French philosopher Bernard-Henri Levy is a literary rock star in his home country, not some stuffy academic. The national papers chronicle his expensive suits, his gorgeous Paris apartment, his movie star wife and his dangerous trips to Pakistan tracking the killers of an American journalist in his international best seller “Who Killed Danny Pearl?”
In 2004, The Atlantic Monthly recruited Levy to follow the path of countryman Alexis de Tocqueville’s 1831 trip to the United States that formed the basis for Tocqueville’s classic “Democracy in America.” For a year, Levy traveled through dozens of American states, moving from Seattle to Boston, Salt Lake City to Los Angeles, meeting celebrities and common folk. Levy’s witty and observant dispatches were published in the Atlantic Monthly in the time leading up to the presidential election.
Levy has published “American Vertigo: Traveling America in the Footsteps of Tocqueville,” a nuanced travelogue of his journey through the United States during a turbulent time of elections and wars.
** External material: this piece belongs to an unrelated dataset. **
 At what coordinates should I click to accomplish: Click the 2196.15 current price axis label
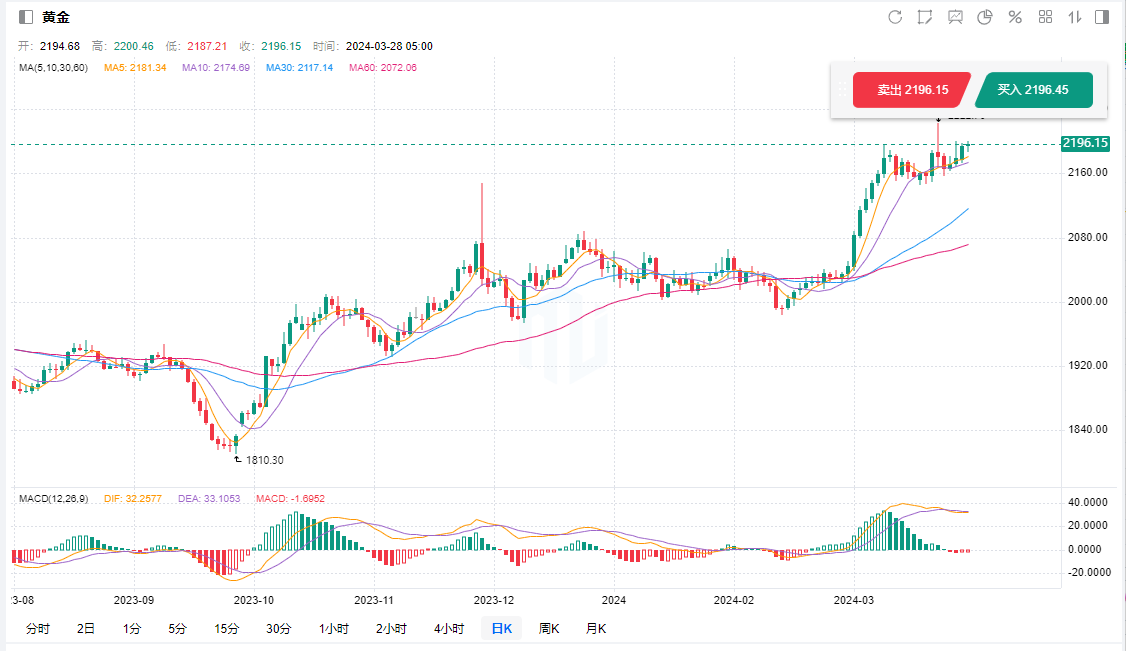point(1086,144)
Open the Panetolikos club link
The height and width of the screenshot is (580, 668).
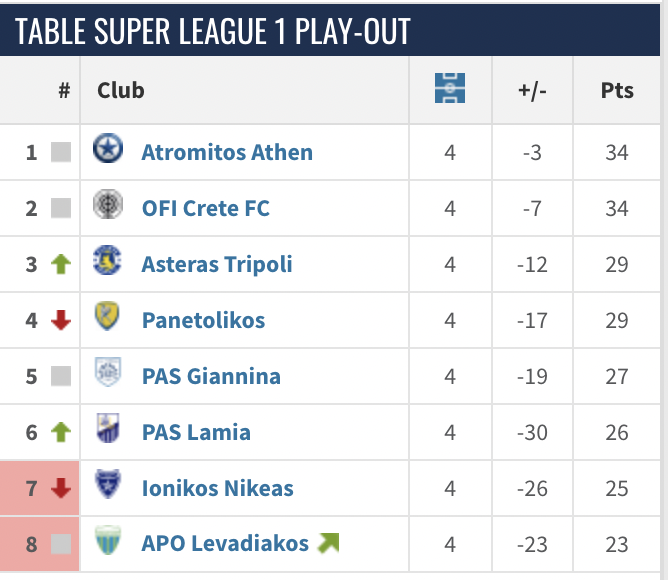pos(203,320)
“I hesitated because I thought the Atlantic assignment might be the most difficult challenge of my life, to put into a book, such a complex idea: the reality that is America,” said the 57-year-old Levy, from New York City’s exclusive Carlyle Hotel over lunch. In person, Levy lived up to his image, dressing in a stylish black suit, an immaculate white shirt and his mane of black-and-gray hair brushed back.
“I thought it was worth doing because of the moment and because of the vertigo,” said Levy. “It was not the vertigo of me in front of America but of the vertigo of Americans themselves, in front of their identity.”
With American troops fighting wars in Iraq and Afghanistan, and a bitter presidential race descending into mudslinging, the United States was ripe for analysis in 2004. “America was at a point in its history where it was interesting to observe,” he said. “I thought maybe it would be useful for a foreigner and the American people to have an honest and humble exchange of questions, questions more than answers.”
Where Levy’s book truly excels is in his razor-sharp political observations. He catches U.S. Sen. Tom Daschle a few months before his electoral slaughter, dancing flatfootedly at an Indian powwow in South Dakota. He draws a memorable picture of Sen. Rick Santorum of Pennsylvania with his wolfish smile, fawning over Jewish leaders in New York, begging for cash.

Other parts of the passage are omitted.